(Records from a data source)

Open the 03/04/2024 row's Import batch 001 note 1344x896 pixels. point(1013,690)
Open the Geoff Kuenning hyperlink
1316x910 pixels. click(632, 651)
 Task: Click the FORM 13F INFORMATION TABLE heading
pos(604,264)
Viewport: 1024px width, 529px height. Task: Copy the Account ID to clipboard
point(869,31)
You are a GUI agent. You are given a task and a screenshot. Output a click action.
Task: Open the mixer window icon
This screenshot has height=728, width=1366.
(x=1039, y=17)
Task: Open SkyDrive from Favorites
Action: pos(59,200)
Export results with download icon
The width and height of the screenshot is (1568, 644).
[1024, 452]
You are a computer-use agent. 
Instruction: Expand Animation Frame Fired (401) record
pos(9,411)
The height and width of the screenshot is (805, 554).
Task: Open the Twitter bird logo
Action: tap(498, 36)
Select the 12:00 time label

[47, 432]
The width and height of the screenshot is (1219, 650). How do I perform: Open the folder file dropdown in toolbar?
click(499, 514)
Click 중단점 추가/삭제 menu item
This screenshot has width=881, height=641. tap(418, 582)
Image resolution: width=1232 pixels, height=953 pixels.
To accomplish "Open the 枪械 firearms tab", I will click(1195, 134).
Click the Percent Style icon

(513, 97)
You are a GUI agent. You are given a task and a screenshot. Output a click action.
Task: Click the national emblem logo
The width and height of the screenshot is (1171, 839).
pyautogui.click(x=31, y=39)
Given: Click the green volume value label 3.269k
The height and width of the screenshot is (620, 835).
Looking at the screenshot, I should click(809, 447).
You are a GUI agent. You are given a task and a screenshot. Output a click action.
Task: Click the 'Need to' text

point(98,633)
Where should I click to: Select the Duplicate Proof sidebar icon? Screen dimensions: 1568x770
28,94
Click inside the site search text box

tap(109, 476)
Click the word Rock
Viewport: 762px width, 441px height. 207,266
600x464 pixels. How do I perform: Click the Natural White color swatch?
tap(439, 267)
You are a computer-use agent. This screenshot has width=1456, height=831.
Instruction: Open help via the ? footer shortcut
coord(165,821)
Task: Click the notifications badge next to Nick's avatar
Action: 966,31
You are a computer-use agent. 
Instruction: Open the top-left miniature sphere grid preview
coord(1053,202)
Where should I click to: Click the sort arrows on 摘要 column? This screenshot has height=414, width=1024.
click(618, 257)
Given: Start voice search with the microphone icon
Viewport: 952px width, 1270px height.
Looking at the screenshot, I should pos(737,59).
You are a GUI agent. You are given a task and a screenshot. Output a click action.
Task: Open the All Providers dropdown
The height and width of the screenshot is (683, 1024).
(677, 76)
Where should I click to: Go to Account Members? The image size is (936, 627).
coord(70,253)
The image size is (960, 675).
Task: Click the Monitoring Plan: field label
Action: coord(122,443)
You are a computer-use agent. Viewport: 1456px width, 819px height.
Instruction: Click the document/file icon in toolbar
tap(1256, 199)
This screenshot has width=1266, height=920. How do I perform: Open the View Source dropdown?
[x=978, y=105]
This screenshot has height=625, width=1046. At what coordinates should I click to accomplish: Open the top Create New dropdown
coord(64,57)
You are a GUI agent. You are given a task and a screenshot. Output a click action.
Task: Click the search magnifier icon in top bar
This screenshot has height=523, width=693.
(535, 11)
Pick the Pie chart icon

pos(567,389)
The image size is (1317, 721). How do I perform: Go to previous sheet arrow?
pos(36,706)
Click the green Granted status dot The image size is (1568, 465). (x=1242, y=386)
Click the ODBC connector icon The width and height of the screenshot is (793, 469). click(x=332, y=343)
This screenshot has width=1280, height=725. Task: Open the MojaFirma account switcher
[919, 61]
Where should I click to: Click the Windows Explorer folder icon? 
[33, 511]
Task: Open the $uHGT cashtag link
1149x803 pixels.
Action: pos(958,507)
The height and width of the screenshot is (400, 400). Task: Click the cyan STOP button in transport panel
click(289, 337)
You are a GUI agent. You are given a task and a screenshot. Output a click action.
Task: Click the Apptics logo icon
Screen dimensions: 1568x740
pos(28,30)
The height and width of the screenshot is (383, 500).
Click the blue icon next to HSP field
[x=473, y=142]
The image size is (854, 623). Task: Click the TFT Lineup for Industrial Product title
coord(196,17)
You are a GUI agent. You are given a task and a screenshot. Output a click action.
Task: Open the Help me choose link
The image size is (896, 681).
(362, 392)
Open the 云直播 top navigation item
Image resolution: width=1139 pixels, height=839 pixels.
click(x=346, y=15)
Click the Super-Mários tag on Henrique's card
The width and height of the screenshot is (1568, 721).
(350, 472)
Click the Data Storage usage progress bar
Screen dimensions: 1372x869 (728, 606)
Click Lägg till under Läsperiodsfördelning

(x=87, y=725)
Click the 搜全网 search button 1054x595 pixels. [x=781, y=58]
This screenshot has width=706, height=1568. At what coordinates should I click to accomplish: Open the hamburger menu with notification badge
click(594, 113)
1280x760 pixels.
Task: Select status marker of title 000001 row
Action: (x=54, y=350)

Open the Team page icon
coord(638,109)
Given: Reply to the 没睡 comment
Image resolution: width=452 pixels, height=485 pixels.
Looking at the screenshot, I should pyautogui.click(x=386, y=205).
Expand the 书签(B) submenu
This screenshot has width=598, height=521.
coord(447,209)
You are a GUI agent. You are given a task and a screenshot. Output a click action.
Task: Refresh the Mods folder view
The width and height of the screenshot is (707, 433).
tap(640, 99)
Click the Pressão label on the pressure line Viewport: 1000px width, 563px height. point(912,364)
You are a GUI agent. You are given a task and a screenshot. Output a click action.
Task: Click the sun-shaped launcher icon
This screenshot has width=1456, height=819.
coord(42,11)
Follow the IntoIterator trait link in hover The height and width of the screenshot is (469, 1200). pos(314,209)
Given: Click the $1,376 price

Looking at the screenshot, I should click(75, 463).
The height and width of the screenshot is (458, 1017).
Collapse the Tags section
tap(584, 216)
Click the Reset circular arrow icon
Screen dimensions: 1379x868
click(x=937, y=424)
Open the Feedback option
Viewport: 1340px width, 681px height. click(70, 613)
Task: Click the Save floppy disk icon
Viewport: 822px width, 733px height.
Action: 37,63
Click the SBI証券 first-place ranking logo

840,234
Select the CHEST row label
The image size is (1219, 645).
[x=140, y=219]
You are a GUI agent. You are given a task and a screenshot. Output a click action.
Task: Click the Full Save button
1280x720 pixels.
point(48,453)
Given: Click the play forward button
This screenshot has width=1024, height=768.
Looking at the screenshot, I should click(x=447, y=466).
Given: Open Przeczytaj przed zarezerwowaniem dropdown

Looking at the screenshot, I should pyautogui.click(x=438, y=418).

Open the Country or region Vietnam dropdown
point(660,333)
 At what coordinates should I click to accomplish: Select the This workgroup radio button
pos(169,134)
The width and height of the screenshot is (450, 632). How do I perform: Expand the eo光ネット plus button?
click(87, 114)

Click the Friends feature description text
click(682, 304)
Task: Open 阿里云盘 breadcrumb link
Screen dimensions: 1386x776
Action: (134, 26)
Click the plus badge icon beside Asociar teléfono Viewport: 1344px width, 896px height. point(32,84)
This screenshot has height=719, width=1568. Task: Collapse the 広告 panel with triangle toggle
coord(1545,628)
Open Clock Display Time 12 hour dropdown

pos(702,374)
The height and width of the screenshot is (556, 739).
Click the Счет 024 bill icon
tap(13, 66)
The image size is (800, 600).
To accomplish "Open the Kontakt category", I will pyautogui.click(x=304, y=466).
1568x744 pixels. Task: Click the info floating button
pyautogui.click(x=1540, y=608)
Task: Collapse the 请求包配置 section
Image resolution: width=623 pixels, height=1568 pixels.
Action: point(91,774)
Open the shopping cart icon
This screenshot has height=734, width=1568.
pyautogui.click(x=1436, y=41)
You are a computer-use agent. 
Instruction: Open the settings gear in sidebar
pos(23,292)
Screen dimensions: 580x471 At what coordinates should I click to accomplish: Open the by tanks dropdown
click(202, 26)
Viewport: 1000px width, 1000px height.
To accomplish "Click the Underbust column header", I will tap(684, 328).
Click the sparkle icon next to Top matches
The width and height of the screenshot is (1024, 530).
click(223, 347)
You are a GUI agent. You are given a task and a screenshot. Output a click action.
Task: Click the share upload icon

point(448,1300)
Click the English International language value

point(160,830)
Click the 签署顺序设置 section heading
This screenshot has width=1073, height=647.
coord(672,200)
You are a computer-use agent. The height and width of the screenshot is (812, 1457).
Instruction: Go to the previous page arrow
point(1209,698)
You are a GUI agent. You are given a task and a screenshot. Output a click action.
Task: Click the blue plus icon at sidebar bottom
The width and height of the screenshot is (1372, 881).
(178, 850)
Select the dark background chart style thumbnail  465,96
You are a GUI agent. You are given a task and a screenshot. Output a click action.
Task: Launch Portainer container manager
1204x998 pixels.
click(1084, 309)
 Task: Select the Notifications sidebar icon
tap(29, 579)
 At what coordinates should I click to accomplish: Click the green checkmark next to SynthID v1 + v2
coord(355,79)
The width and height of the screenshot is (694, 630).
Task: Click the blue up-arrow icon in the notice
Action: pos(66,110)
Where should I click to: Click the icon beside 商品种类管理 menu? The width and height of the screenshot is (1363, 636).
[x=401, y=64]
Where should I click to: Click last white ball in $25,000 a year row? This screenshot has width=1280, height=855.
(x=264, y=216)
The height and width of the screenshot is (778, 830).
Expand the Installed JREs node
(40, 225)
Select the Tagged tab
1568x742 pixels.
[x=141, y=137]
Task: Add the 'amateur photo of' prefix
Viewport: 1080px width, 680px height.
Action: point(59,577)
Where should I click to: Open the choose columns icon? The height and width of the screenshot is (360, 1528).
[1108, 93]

● **Activity**: Which of the lines above mention the word "Save"? Pull those lines out.

● **Answer box**:
Task: Click the Save floppy disk icon
Task: Click the Full Save button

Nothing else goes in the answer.